### Stored data entries
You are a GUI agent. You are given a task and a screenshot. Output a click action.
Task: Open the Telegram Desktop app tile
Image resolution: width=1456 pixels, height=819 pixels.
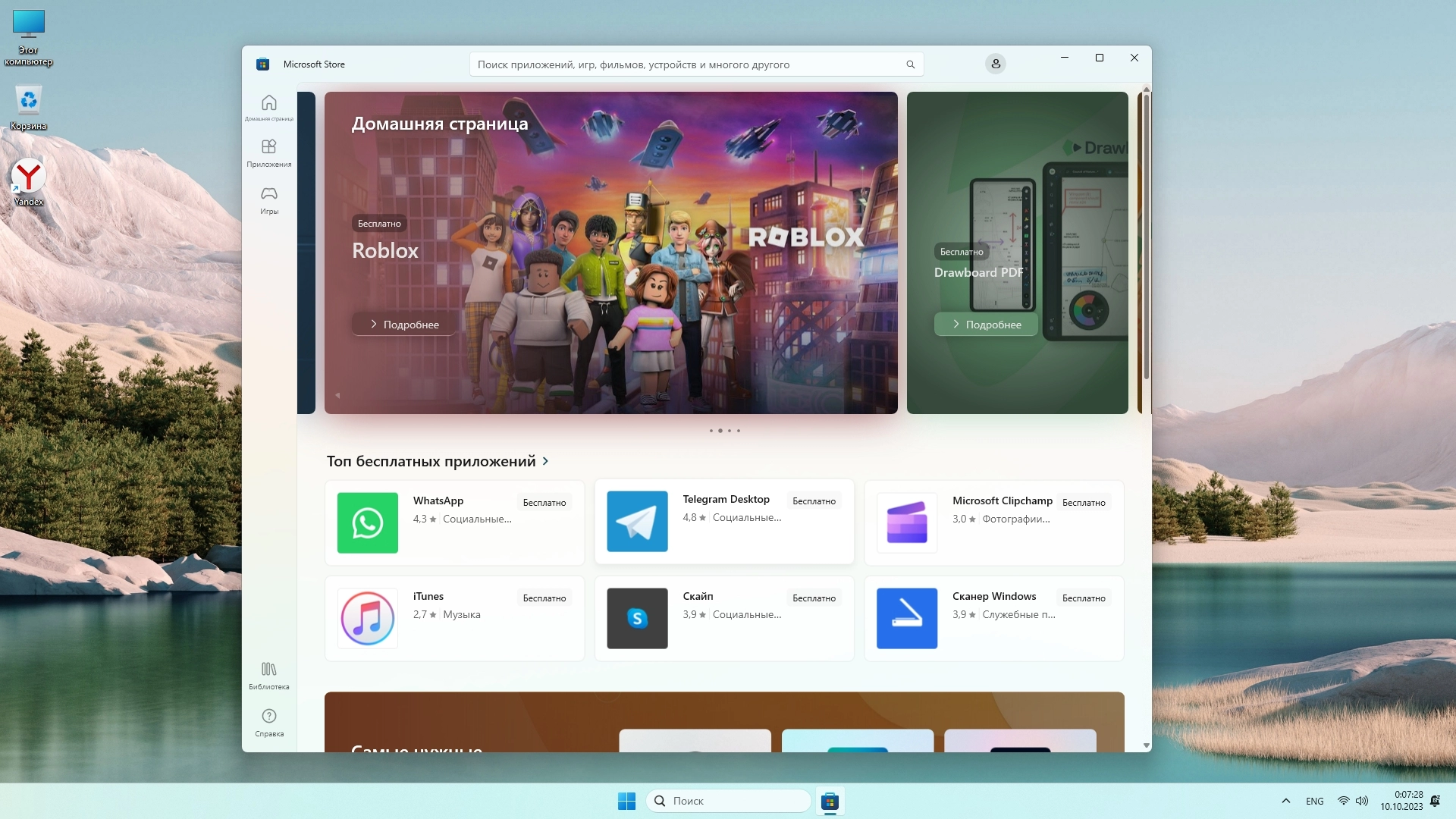tap(723, 522)
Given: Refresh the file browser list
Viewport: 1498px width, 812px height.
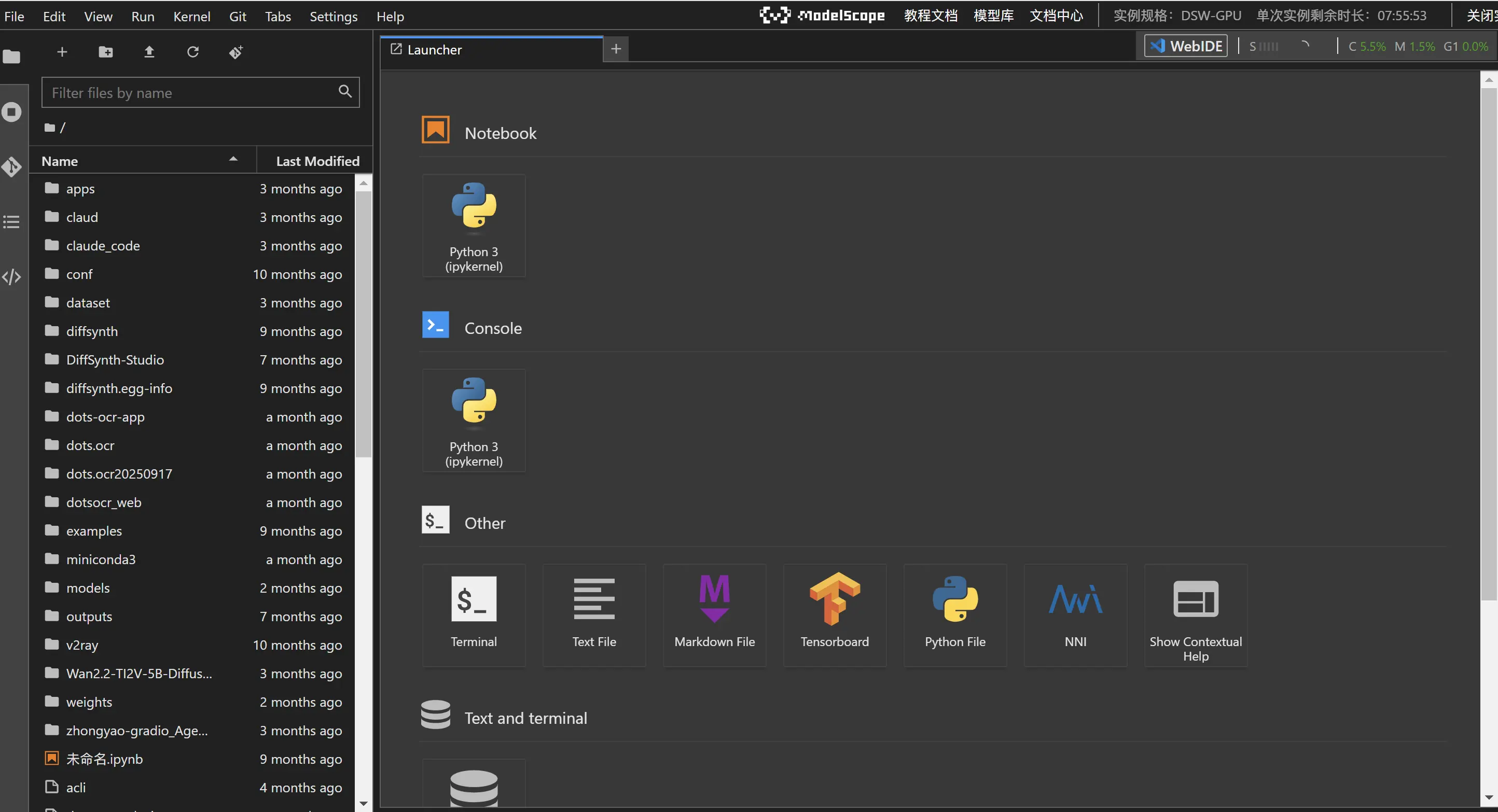Looking at the screenshot, I should (x=192, y=52).
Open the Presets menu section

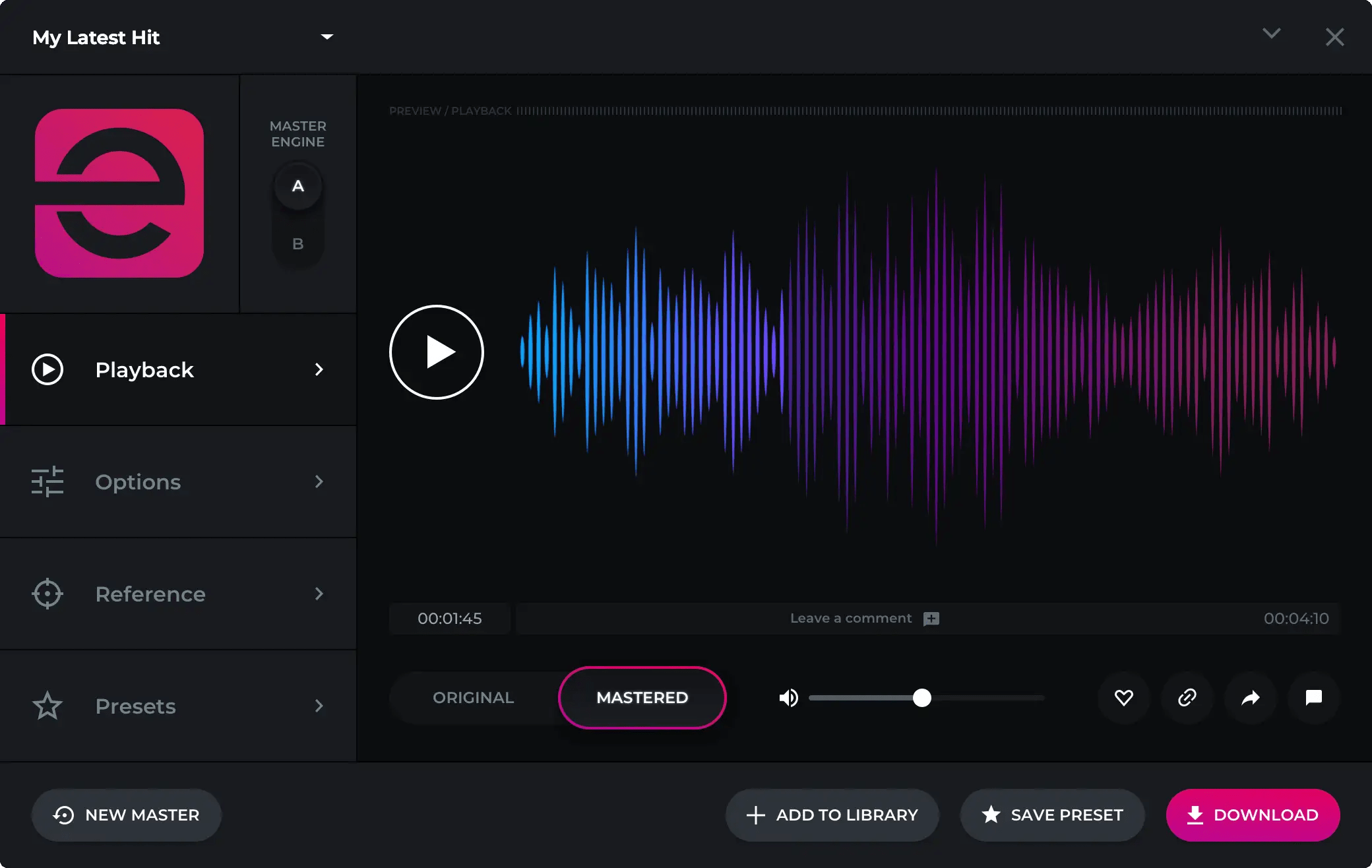click(x=178, y=706)
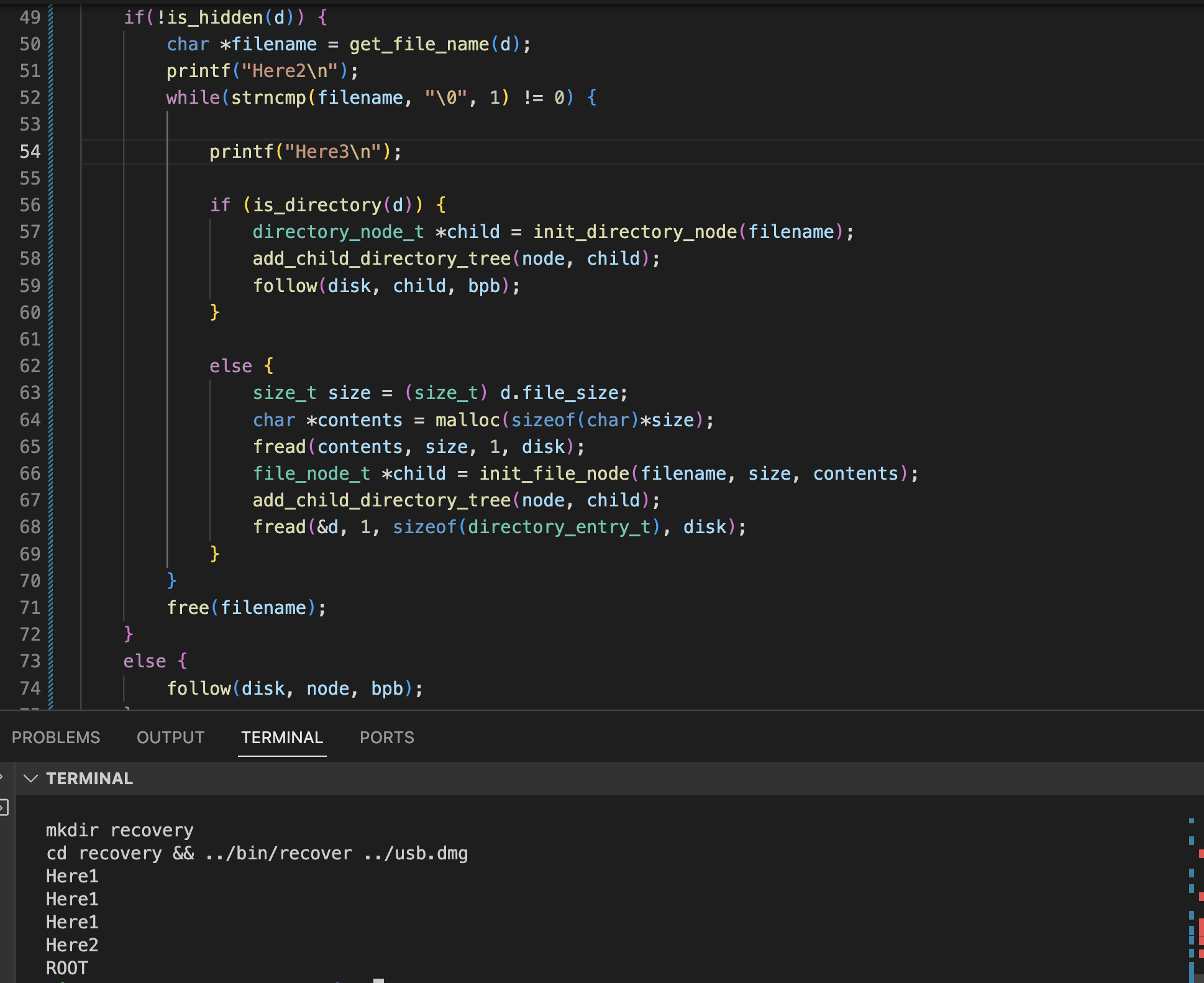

### Directions
What the answer must hold: all the data above, given again exactly, without pictures.

### Your solution
You are a GUI agent. You are given a task and a screenshot. Output a click action.
Task: Open the Telegram Desktop app tile
Image resolution: width=1456 pixels, height=819 pixels.
tap(723, 522)
Given: Refresh the file browser list
Viewport: 1498px width, 812px height.
Looking at the screenshot, I should (x=192, y=52).
Open the Presets menu section

click(x=178, y=706)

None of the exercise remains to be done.